(Records from a collection)
- - -
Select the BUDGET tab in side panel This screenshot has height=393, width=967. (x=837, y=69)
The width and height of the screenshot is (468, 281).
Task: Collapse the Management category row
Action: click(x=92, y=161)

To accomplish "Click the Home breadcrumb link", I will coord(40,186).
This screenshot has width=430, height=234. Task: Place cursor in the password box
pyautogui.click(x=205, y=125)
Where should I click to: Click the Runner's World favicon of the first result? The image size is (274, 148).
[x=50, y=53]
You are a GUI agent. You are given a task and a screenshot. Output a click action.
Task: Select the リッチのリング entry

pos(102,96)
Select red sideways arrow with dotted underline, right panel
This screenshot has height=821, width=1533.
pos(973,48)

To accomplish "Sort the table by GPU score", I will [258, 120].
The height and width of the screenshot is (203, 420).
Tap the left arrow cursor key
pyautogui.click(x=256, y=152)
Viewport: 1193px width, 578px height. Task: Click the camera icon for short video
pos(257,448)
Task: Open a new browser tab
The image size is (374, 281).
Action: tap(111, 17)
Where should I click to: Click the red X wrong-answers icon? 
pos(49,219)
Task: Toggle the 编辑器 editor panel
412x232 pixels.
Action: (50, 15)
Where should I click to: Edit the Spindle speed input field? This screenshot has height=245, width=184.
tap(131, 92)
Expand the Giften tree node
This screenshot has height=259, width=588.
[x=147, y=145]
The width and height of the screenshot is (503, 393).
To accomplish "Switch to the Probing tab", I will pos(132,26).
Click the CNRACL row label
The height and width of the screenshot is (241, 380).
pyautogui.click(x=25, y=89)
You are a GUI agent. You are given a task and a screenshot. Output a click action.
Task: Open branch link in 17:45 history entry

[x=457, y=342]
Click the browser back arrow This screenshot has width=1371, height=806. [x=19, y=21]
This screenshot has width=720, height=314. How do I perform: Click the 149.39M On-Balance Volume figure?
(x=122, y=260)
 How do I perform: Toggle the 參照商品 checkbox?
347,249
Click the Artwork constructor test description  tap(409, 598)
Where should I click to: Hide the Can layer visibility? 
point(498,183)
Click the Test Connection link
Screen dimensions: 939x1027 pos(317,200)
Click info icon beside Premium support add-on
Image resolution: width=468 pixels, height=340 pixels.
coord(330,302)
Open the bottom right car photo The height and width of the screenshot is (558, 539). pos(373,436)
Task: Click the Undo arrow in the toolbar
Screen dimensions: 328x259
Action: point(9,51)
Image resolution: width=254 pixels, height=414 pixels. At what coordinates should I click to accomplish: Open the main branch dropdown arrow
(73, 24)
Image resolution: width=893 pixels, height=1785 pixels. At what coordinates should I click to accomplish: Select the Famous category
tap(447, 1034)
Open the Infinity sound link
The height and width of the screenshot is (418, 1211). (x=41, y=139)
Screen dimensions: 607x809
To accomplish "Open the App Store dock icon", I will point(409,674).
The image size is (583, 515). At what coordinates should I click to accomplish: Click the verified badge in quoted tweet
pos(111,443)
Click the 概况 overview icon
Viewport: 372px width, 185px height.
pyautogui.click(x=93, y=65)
- - -
[Work instruction]:
Return each entry above exactly, leaving none out.

[Worked solution]:
Select the BUDGET tab in side panel This screenshot has height=393, width=967. (x=837, y=69)
The width and height of the screenshot is (468, 281).
Task: Collapse the Management category row
Action: click(x=92, y=161)

To accomplish "Click the Home breadcrumb link", I will coord(40,186).
This screenshot has width=430, height=234. Task: Place cursor in the password box
pyautogui.click(x=205, y=125)
Where should I click to: Click the Runner's World favicon of the first result? The image size is (274, 148).
[x=50, y=53]
You are a GUI agent. You are given a task and a screenshot. Output a click action.
Task: Select the リッチのリング entry

pos(102,96)
Select red sideways arrow with dotted underline, right panel
This screenshot has height=821, width=1533.
pos(973,48)

To accomplish "Sort the table by GPU score", I will [258, 120].
The height and width of the screenshot is (203, 420).
Tap the left arrow cursor key
pyautogui.click(x=256, y=152)
Viewport: 1193px width, 578px height. Task: Click the camera icon for short video
pos(257,448)
Task: Open a new browser tab
The image size is (374, 281).
Action: tap(111, 17)
Where should I click to: Click the red X wrong-answers icon? 
pos(49,219)
Task: Toggle the 编辑器 editor panel
412x232 pixels.
Action: (50, 15)
Where should I click to: Edit the Spindle speed input field? This screenshot has height=245, width=184.
tap(131, 92)
Expand the Giften tree node
This screenshot has height=259, width=588.
[x=147, y=145]
The width and height of the screenshot is (503, 393).
To accomplish "Switch to the Probing tab", I will pos(132,26).
Click the CNRACL row label
The height and width of the screenshot is (241, 380).
pyautogui.click(x=25, y=89)
You are a GUI agent. You are given a task and a screenshot. Output a click action.
Task: Open branch link in 17:45 history entry

[x=457, y=342]
Click the browser back arrow This screenshot has width=1371, height=806. [x=19, y=21]
This screenshot has width=720, height=314. How do I perform: Click the 149.39M On-Balance Volume figure?
(x=122, y=260)
 How do I perform: Toggle the 參照商品 checkbox?
347,249
Click the Artwork constructor test description  tap(409, 598)
Where should I click to: Hide the Can layer visibility? 
point(498,183)
Click the Test Connection link
Screen dimensions: 939x1027 pos(317,200)
Click info icon beside Premium support add-on
Image resolution: width=468 pixels, height=340 pixels.
coord(330,302)
Open the bottom right car photo The height and width of the screenshot is (558, 539). pos(373,436)
Task: Click the Undo arrow in the toolbar
Screen dimensions: 328x259
Action: point(9,51)
Image resolution: width=254 pixels, height=414 pixels. At what coordinates should I click to accomplish: Open the main branch dropdown arrow
(73, 24)
Image resolution: width=893 pixels, height=1785 pixels. At what coordinates should I click to accomplish: Select the Famous category
tap(447, 1034)
Open the Infinity sound link
The height and width of the screenshot is (418, 1211). (x=41, y=139)
Screen dimensions: 607x809
To accomplish "Open the App Store dock icon", I will point(409,674).
The image size is (583, 515). At what coordinates should I click to accomplish: Click the verified badge in quoted tweet
pos(111,443)
Click the 概况 overview icon
Viewport: 372px width, 185px height.
pyautogui.click(x=93, y=65)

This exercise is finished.